Abstract
Background:
Benzodiazepines and opioids are among the most frequently misused psychoactive substances, but their patterns of co-use (polysubstance use) in rural areas are unclear. As resources to address substance use are disproportionally scarce in rural areas, a better understanding of this polysubstance use is critical to allocate and direct interventions.
Methods:
The Rural Opioid Initiative comprises 8 research cohorts spanning 10 states and 65 rural counties. Participants were recruited from January 2018 to March 2020 and eligibility included past 30-day opioid use by any route or past 30-day injection of any substance. Analyses were restricted to participants reporting past 30-day opioid use and either benzodiazepine or stimulant use.
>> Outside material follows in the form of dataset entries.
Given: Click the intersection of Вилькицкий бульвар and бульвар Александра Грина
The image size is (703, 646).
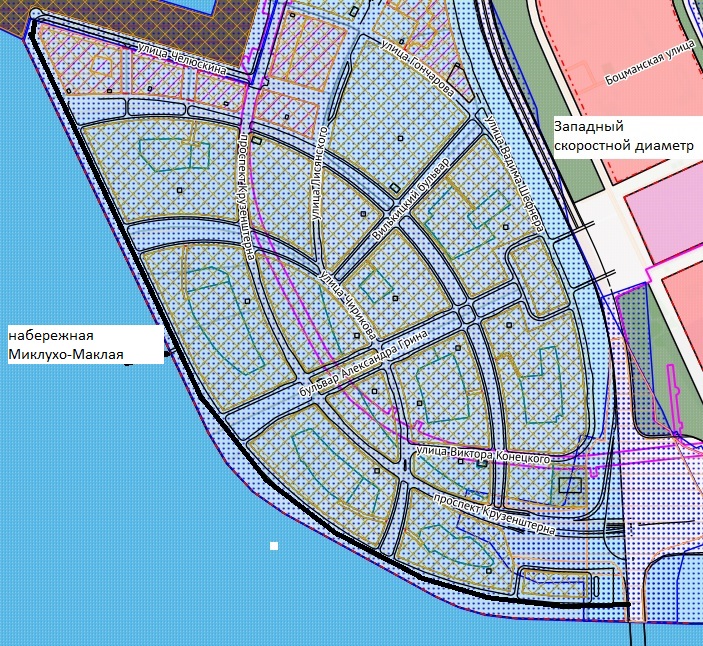Looking at the screenshot, I should [x=467, y=312].
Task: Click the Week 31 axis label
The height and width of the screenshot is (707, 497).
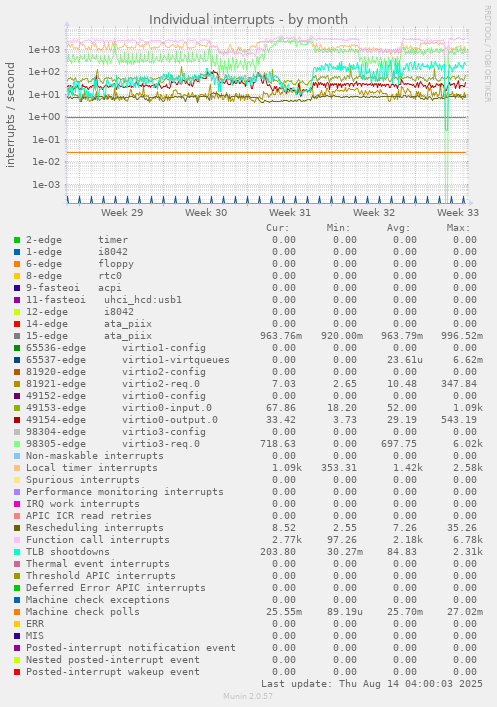Action: (x=290, y=212)
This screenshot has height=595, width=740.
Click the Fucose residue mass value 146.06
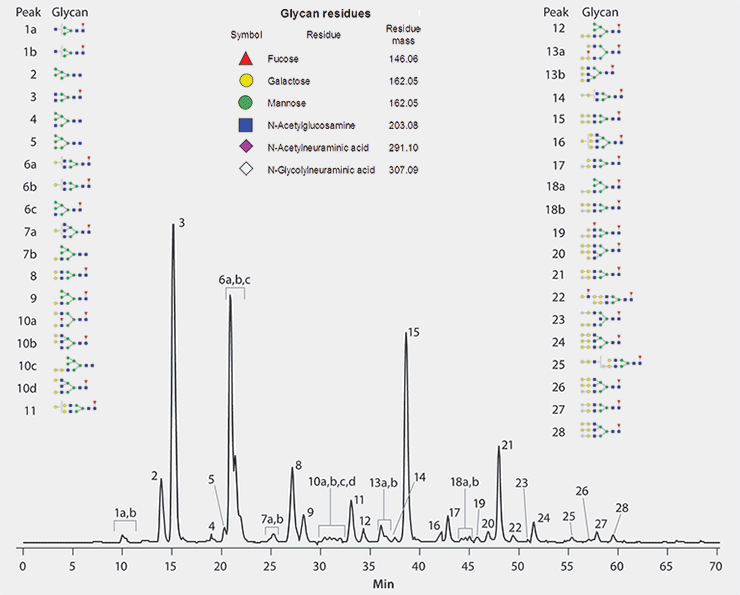pos(404,59)
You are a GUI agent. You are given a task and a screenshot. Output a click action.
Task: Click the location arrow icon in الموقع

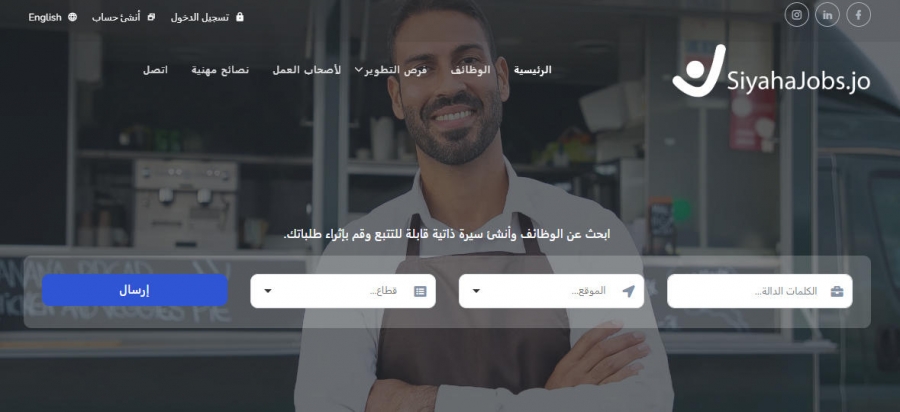(x=629, y=291)
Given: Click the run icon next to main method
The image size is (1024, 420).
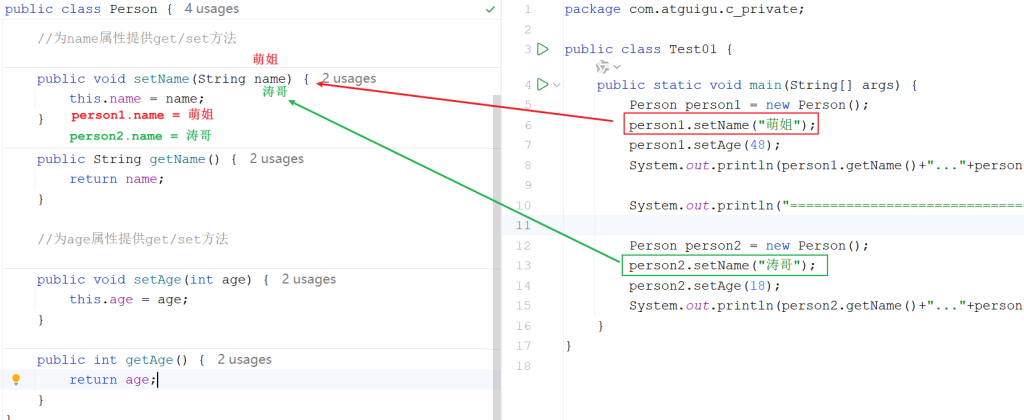Looking at the screenshot, I should 543,85.
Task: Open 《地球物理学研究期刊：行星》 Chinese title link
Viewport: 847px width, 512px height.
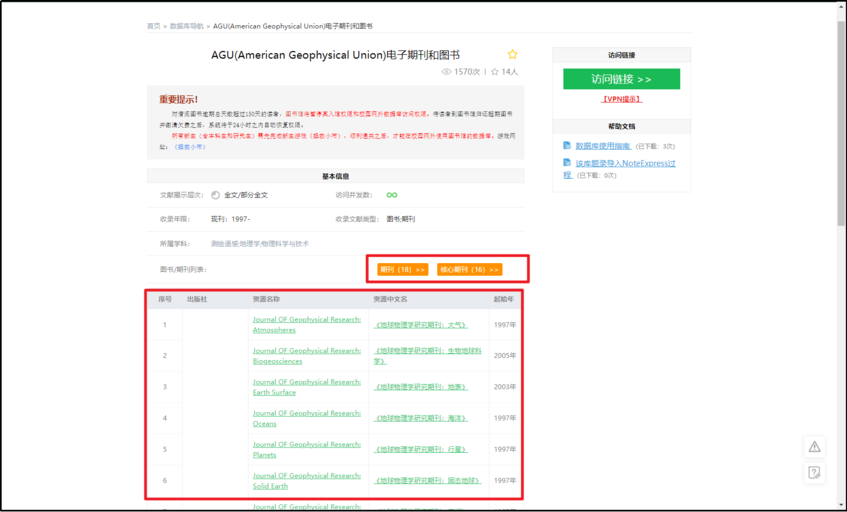Action: pos(421,449)
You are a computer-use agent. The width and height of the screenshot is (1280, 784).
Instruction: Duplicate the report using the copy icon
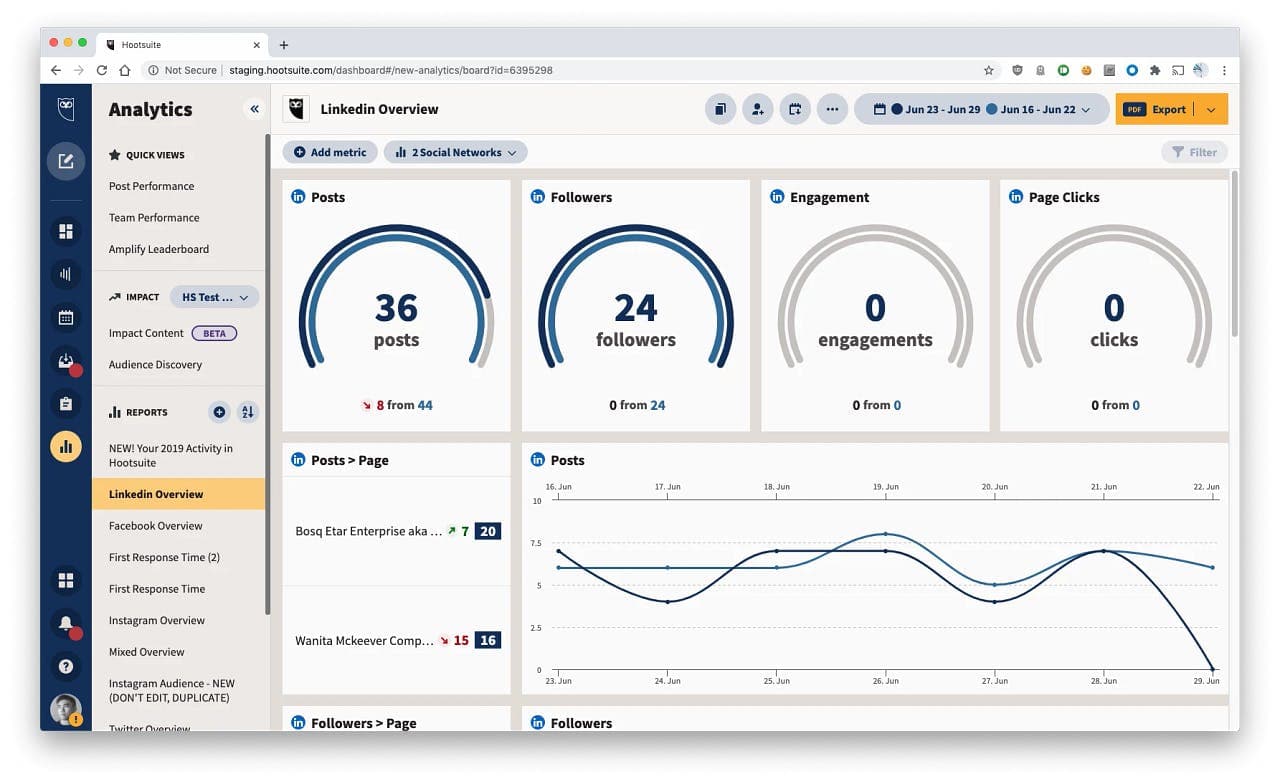(720, 108)
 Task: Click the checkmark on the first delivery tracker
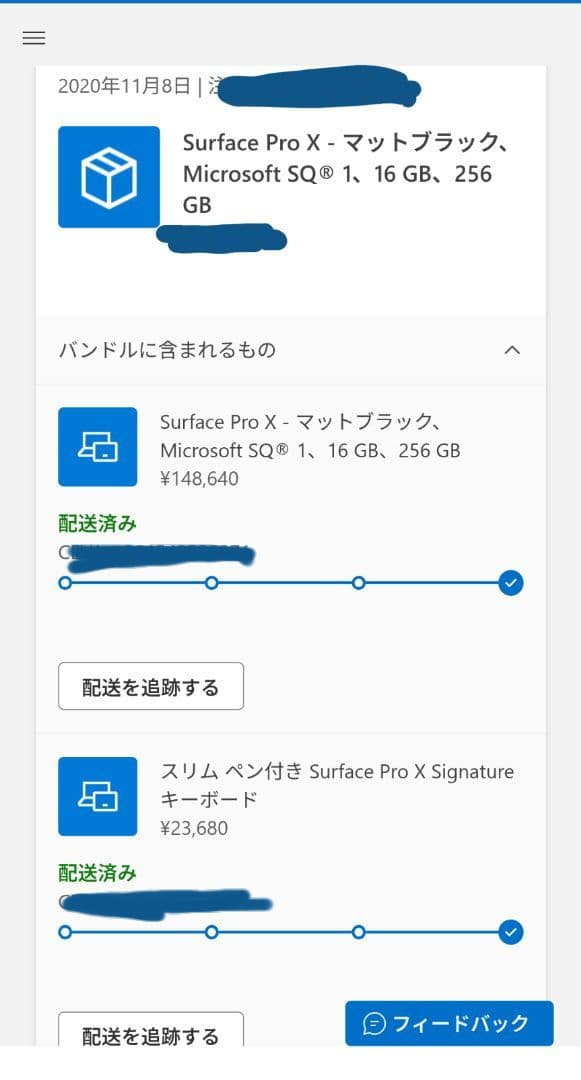coord(511,582)
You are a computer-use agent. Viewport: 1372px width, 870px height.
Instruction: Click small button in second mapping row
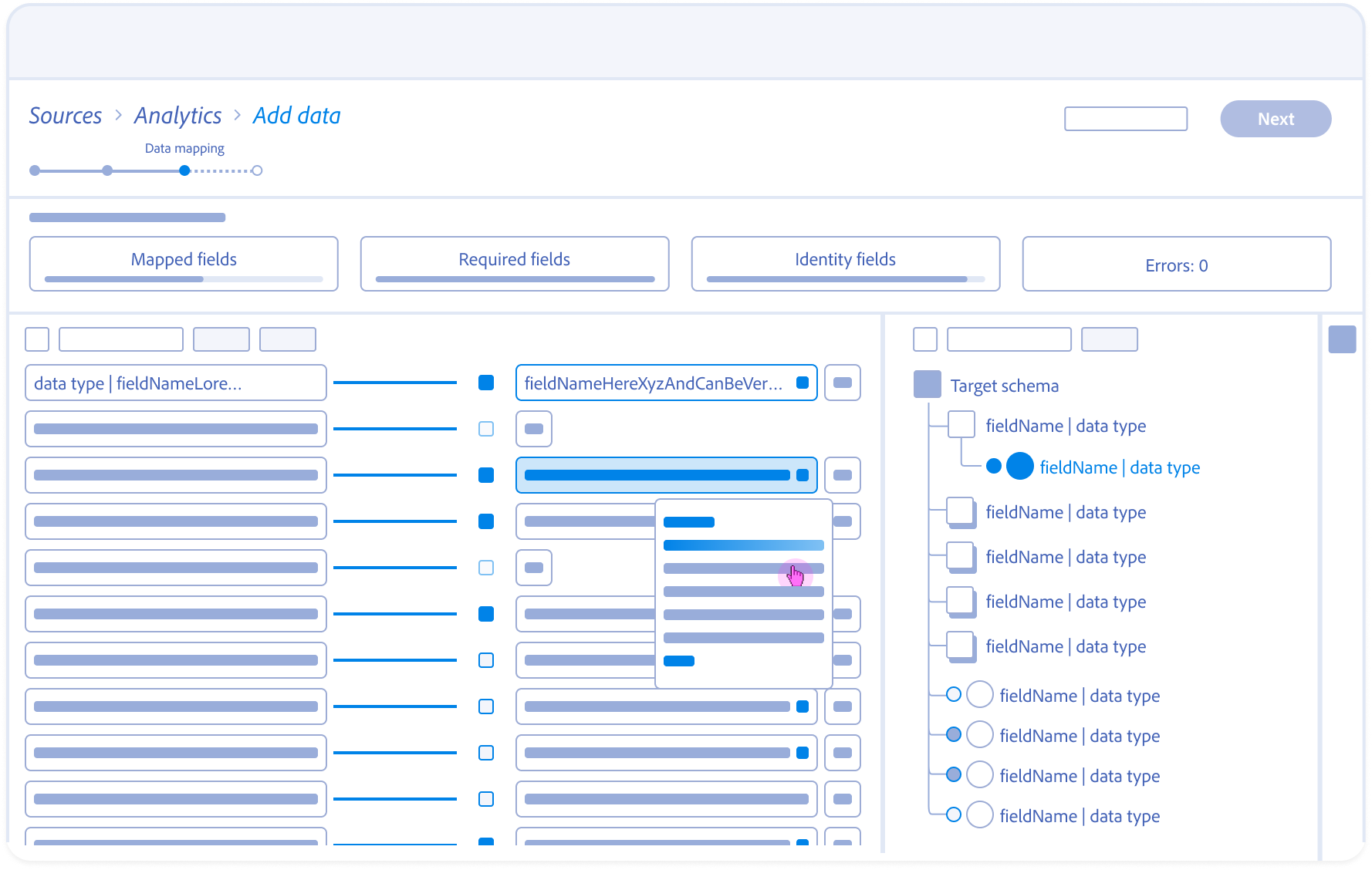click(x=533, y=429)
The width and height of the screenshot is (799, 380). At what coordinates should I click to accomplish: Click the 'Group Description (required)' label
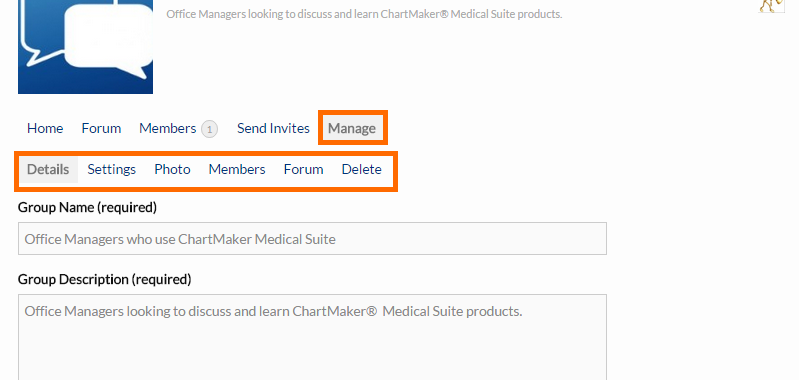[x=104, y=280]
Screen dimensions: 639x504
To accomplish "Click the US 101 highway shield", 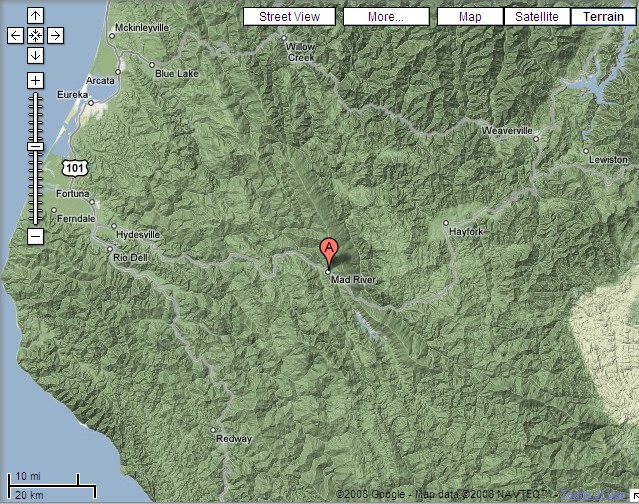I will pyautogui.click(x=75, y=167).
We described bivariate cross-sectional associations between benzodiazepine+opioid use, compared with stimulant+opioid use, and substance use behaviors, health outcomes, injection drug use, addiction treatment, and criminal legal system involvement.
Results:
Of the 1107 ROI participants that met inclusion criteria, 10% (n = 107) reported benzodiazepine+opioid use, and 90% (n = 1000) reported stimulant+opioid use. The benzodiazepine+opioid group, compared with the stimulant+opioid group, had a higher use of opioid pain medication (73% vs 55%), gabapentin (43% vs 23%), and clonidine (12% vs 4%) to get high and used these substances more frequently; they also reported more frequent heavy episodic drinking (6.1 days per 30 days, SD = 9.4 vs 4.1 days, SD 7.5). The benzodiazepine+opioid group reported a lower prevalence in the past 6 months of law enforcement stop-and-search incidents (29% vs 48%), arrests (11% vs 28%), probation (22% vs 34%), jail/prison (18% vs 41%), and fewer days in jail/prison (4.7, SD = 19.1 days vs 15.9, SD = 35.7 days).
Conclusion:
We found that benzodiazepines+opioids use was associated with more heavy episodic drinking and gabapentin use, and lower prevalence of criminal legal system involvement. These data suggest that individuals reporting benzodiazepines+opioids use have distinct behavioral patterns and outcomes that require targeted interventions for rural populations.